*Required work*: Write out each line from the data below that includes the word "will".

*** Opening of Supplied entries ***

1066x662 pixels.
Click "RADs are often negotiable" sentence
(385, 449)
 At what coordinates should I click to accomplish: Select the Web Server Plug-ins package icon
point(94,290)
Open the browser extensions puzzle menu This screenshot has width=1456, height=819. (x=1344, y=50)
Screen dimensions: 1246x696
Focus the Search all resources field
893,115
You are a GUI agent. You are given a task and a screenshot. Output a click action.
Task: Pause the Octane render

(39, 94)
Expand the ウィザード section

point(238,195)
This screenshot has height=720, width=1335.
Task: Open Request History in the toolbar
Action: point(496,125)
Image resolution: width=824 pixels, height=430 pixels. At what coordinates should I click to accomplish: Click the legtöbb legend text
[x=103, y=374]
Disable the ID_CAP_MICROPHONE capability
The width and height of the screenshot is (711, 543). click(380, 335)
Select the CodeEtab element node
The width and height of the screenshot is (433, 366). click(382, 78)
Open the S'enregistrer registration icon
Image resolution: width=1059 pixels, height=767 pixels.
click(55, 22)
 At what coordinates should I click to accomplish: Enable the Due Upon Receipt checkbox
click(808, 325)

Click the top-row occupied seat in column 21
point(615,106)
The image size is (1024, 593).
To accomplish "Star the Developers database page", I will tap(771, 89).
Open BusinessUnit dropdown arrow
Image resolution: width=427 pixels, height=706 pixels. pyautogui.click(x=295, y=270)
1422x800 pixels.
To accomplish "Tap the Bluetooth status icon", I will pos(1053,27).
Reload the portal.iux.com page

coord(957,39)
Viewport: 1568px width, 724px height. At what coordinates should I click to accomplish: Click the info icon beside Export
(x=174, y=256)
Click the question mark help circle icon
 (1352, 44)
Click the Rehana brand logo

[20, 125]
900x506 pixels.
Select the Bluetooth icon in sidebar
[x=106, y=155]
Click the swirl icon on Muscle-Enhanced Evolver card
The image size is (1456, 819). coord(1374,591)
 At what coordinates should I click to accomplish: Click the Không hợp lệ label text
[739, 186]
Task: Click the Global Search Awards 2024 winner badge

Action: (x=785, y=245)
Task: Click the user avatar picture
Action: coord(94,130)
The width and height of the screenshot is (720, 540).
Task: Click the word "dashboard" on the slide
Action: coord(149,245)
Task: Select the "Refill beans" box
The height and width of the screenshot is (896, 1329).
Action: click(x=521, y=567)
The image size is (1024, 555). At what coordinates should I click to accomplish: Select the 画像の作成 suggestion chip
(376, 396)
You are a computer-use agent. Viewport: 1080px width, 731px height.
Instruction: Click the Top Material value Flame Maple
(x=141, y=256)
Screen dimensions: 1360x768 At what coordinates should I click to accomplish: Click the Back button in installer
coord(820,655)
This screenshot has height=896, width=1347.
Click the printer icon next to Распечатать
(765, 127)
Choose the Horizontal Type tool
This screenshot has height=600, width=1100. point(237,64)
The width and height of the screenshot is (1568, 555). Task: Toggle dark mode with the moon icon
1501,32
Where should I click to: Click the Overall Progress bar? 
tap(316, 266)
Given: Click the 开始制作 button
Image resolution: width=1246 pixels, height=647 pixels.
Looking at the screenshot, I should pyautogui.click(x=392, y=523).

*** Close of Supplied entries ***

*Your solution*:
To accomplish "Star the Developers database page", I will tap(771, 89).
To accomplish "Tap the Bluetooth status icon", I will pos(1053,27).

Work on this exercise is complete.